Dunn's three-run homer in the eighth inning to grab victory out of the jaws of defeat last Monday vs. the Indians is supposed to be the type of moment that sparks a run. If only real life worked out like the movies. The Sox have been just as bad in the three games that have followed Dunn's heroics as they were in the five games that preceded them. A little oasis of joy in a desert of sadness. In this situation, it simply isn't enough.
The numbers during the South Siders' September swoon are eye-popping. Over the last 10 games, the White Sox are hitting .123 with runners in scoring position. During a heart-breaking 3-2 loss to the Rays on Thursday night, the Sox loaded the bases twice and scored a total of two runs -- one when Dayan Viciedo was hit by a pitch, the other when Paul Konerko grounded into a double-play. These are the signs of a bad baseball team, something the White Sox definitely are right now.
It's fair to point out the Sox were never supposed to be in this position anyways, fighting the Tigers for a division title on the last week of the season. In a vacuum, it reads as an enjoyable, successful campaign. Oh, but expectations change. When Adam Dunn, Jake Peavy and Alex Rios turned in throwback campaigns after each was dismal in 2011, it changed. When the Sox traded a heaping pile of garbage to the Red Sox for Kevin Youkilis, it changed. The White Sox are to be lauded for getting us all the way to football season, for keeping our attention this long, but as the September air has cooled the city and the Bears have regained their footing as Chicago's lifeblood, the Sox seem as irrelevant as they are fading.
Case in point: with a division title on the line and seven games to play, U.S. Cellular Field was 45 percent full on Thursday.
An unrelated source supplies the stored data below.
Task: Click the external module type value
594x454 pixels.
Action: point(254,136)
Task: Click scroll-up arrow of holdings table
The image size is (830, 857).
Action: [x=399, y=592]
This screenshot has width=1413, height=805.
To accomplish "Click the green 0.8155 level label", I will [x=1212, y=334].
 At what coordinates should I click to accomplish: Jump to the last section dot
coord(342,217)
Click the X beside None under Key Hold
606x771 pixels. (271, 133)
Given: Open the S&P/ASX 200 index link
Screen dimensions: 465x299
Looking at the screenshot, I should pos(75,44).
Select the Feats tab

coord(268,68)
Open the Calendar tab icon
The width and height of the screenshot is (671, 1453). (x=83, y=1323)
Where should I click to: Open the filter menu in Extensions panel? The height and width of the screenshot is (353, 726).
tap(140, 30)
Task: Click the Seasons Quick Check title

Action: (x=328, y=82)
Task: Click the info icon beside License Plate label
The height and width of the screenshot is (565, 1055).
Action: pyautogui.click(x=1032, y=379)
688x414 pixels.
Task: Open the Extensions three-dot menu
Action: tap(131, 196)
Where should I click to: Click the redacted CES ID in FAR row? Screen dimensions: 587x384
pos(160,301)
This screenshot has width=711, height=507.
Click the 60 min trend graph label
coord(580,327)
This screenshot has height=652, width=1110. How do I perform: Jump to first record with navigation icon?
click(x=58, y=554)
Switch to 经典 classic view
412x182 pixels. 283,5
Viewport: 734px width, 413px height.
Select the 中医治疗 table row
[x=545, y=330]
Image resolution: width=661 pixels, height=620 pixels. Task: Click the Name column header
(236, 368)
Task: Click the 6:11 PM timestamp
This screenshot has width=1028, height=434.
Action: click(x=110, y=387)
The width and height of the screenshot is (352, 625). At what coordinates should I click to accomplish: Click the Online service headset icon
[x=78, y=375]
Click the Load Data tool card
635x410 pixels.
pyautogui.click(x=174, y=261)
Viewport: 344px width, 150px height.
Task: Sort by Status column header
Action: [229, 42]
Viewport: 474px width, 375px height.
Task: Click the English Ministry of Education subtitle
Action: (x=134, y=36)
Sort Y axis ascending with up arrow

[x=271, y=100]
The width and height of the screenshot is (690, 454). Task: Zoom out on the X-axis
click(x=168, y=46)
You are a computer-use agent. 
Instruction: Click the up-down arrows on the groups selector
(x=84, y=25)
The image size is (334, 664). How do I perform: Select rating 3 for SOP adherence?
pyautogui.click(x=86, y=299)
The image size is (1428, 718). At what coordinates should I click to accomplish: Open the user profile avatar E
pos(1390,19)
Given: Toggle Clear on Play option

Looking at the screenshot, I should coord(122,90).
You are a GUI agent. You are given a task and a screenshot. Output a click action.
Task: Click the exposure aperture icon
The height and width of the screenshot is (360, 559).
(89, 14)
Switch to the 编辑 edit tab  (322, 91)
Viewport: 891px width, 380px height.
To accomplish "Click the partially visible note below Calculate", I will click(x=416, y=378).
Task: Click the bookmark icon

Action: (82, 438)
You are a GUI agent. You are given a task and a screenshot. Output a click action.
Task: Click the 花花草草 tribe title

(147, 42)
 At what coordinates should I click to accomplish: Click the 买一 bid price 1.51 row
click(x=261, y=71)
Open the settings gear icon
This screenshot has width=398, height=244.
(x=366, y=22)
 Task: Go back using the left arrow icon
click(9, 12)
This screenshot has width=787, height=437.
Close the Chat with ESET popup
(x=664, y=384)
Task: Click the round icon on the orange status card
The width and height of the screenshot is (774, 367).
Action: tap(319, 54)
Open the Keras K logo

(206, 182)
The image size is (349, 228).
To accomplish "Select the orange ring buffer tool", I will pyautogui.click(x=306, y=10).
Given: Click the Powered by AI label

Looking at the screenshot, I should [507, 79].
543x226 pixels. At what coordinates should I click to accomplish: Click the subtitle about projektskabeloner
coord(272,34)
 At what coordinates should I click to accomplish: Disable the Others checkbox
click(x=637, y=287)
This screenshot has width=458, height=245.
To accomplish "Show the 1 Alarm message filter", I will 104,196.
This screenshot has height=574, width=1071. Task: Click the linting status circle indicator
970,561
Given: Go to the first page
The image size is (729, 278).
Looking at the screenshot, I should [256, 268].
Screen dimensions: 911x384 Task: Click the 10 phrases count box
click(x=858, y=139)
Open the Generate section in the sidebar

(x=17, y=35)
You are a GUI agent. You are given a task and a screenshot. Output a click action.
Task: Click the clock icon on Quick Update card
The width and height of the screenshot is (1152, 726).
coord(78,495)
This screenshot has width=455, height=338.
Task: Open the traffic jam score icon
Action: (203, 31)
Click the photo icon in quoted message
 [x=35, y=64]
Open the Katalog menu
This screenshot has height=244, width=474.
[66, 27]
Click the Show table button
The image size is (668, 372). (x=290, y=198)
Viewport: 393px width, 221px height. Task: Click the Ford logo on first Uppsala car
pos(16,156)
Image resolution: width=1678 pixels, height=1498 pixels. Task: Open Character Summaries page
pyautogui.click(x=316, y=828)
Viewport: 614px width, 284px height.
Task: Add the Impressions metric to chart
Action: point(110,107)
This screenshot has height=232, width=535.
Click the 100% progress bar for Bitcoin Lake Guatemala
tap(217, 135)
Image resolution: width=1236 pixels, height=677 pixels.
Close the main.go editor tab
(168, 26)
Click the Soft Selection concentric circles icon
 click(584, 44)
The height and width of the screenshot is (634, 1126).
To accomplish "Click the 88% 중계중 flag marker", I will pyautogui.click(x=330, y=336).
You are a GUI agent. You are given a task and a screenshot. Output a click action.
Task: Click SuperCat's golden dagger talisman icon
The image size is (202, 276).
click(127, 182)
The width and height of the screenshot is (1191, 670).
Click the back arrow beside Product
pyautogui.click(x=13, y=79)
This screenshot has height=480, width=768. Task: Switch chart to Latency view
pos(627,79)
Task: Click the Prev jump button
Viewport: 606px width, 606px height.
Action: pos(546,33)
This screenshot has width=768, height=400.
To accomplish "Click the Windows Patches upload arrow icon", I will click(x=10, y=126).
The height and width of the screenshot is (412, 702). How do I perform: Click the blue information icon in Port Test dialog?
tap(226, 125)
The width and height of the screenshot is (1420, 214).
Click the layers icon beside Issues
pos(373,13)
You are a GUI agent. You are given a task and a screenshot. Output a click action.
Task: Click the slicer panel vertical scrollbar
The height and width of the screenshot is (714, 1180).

There were only 18,000 fans in the stadium.
The White Sox aren't dead yet, it just feels that way. This entire season has been characterized by long winning streaks and long losing streaks being paired side-by-side. For example:
- From July 18-22, the Sox lost six-of-seven. From there, they won their next five.
- The Sox won six straight from Aug. 20-26 and followed it up by losing six of their next seven.
- The Sox won five straight from Sept. 14-18 and then lost eight of nine.
With six games left, it's time for the White Sox to start another winning streak. All six would be nice, but even that doesn't assure a play-in game with Detroit, much less a postseason spot. Anyone following the team knows how unlikely it is. The White Sox are broken, and they wore it across their faces on Thursday. Look at these dudes:
Esteemed sports writer Joe Posnanski took it a step further after watching the Sox lose to the Indians earlier in the week: "I’ll just say it: I cannot remember watching a more dead baseball game that actually mattered."
These White Sox will ultimately be remembered for an ill-timed, team-wide slump and for their struggles inside the division: 6-12 against the Royals, 6-12 against the Tigers. This isn't quite on the same level as what the Red Sox and Braves did to their fans last season, but it's close: the White Sox have collapsed under the weight of a stretch run, becoming feeble in every phase.
It's a terrible turn of events in an otherwise sunny season. Baseball's 162-game schedule may feel excessive, but this September has proven without a doubt that all of them count.